[Stored data]
-- -- --

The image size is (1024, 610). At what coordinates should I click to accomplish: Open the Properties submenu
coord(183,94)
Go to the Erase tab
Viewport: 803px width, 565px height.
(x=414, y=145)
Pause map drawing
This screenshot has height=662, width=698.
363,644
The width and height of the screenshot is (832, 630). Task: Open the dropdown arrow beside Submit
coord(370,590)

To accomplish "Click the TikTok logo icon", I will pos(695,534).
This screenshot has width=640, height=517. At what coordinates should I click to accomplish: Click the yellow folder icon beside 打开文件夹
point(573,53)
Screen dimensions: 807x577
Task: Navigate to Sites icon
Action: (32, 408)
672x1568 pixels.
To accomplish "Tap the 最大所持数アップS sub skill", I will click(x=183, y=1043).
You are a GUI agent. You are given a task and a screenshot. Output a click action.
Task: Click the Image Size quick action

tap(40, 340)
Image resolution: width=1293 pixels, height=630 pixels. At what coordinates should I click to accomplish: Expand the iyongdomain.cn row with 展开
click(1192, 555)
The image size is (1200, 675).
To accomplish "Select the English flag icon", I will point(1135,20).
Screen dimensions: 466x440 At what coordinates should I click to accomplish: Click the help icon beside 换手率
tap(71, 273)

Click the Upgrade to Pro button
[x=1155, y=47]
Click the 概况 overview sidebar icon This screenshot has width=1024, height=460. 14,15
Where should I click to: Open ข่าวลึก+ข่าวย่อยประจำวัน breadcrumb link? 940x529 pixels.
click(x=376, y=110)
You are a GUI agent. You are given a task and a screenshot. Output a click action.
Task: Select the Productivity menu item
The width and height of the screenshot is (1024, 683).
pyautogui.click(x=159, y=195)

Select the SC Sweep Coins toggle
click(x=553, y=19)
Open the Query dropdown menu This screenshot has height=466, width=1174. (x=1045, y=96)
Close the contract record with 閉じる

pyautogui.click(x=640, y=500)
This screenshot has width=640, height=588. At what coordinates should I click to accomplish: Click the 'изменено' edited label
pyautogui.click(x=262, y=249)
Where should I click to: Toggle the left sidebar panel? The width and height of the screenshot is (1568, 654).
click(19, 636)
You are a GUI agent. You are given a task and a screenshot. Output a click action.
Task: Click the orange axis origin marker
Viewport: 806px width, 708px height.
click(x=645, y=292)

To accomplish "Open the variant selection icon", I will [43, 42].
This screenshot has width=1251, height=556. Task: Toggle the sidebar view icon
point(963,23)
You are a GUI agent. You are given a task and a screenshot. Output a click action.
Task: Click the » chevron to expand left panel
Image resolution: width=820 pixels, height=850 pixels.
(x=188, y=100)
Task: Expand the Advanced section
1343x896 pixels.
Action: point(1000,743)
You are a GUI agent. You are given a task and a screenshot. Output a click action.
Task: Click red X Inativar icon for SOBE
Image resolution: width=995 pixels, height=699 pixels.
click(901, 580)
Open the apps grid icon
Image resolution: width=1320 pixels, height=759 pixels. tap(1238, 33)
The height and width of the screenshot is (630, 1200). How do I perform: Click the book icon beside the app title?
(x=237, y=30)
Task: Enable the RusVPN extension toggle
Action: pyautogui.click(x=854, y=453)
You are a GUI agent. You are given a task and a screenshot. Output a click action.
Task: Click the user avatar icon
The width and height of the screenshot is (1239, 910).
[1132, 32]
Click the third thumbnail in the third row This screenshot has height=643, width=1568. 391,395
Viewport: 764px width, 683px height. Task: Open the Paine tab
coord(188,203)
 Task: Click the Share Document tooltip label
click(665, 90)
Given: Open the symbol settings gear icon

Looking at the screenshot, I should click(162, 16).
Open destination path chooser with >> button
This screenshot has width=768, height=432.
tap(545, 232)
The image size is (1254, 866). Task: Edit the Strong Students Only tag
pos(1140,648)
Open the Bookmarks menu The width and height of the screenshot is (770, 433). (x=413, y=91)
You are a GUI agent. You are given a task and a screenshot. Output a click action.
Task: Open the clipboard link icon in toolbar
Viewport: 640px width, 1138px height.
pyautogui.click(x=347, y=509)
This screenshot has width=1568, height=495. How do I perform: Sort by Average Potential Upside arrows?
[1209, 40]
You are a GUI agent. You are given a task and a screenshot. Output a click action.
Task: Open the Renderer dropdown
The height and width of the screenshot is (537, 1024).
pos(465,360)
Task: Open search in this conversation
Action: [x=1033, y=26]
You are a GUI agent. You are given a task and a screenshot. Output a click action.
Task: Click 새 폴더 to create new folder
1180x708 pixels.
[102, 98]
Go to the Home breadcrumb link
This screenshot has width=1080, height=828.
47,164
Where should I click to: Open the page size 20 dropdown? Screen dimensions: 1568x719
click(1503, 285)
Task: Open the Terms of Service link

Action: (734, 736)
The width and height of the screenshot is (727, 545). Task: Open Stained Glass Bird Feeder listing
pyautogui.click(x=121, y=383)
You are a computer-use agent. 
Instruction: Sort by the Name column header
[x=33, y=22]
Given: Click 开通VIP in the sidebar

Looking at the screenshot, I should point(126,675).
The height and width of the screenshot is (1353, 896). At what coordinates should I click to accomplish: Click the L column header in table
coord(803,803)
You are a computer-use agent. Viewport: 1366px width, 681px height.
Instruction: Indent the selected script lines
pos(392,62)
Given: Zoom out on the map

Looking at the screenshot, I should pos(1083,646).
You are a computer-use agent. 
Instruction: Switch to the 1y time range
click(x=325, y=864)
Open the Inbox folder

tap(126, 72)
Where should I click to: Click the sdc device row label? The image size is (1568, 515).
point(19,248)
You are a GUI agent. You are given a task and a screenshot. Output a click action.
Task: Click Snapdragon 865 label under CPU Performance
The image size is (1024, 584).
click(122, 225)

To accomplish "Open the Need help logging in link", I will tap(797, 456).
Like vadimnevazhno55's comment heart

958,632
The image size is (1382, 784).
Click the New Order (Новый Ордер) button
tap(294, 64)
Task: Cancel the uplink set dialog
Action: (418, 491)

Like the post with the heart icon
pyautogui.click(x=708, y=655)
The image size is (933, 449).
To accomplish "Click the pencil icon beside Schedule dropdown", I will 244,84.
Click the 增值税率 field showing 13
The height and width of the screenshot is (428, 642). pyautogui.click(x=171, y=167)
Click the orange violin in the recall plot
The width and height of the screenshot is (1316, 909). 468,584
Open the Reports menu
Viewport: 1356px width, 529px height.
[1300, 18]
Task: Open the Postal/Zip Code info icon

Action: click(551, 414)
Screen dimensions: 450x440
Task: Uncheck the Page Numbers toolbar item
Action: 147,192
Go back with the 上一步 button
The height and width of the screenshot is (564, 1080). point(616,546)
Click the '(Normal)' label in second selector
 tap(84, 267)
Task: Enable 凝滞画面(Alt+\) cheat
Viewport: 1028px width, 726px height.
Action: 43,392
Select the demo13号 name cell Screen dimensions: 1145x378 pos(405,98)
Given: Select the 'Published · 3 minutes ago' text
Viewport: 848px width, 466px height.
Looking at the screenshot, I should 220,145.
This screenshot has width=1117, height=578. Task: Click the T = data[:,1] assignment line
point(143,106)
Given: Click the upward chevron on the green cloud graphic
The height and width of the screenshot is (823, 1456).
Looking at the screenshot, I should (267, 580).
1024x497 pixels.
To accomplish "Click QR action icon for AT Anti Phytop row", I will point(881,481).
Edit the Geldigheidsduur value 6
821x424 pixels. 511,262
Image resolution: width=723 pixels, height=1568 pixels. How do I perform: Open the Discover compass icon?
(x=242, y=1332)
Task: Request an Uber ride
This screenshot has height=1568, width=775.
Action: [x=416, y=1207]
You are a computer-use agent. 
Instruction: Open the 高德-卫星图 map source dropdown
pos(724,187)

-- -- --

### Instructions for the task
Above are some records; copy exactly the lines from the one with "Task: Expand the Advanced section" through the one with "Task: Open the clipboard link icon in toolbar", both included, and no others.

### Result of the exercise
Task: Expand the Advanced section
1343x896 pixels.
Action: point(1000,743)
You are a GUI agent. You are given a task and a screenshot. Output a click action.
Task: Click red X Inativar icon for SOBE
Image resolution: width=995 pixels, height=699 pixels.
click(901, 580)
Open the apps grid icon
Image resolution: width=1320 pixels, height=759 pixels. tap(1238, 33)
The height and width of the screenshot is (630, 1200). How do I perform: Click the book icon beside the app title?
(x=237, y=30)
Task: Enable the RusVPN extension toggle
Action: pyautogui.click(x=854, y=453)
You are a GUI agent. You are given a task and a screenshot. Output a click action.
Task: Click the user avatar icon
The width and height of the screenshot is (1239, 910).
[1132, 32]
Click the third thumbnail in the third row This screenshot has height=643, width=1568. 391,395
Viewport: 764px width, 683px height. Task: Open the Paine tab
coord(188,203)
 Task: Click the Share Document tooltip label
click(665, 90)
Given: Open the symbol settings gear icon

Looking at the screenshot, I should click(162, 16).
Open destination path chooser with >> button
This screenshot has width=768, height=432.
tap(545, 232)
The image size is (1254, 866). Task: Edit the Strong Students Only tag
pos(1140,648)
Open the Bookmarks menu The width and height of the screenshot is (770, 433). (x=413, y=91)
You are a GUI agent. You are given a task and a screenshot. Output a click action.
Task: Open the clipboard link icon in toolbar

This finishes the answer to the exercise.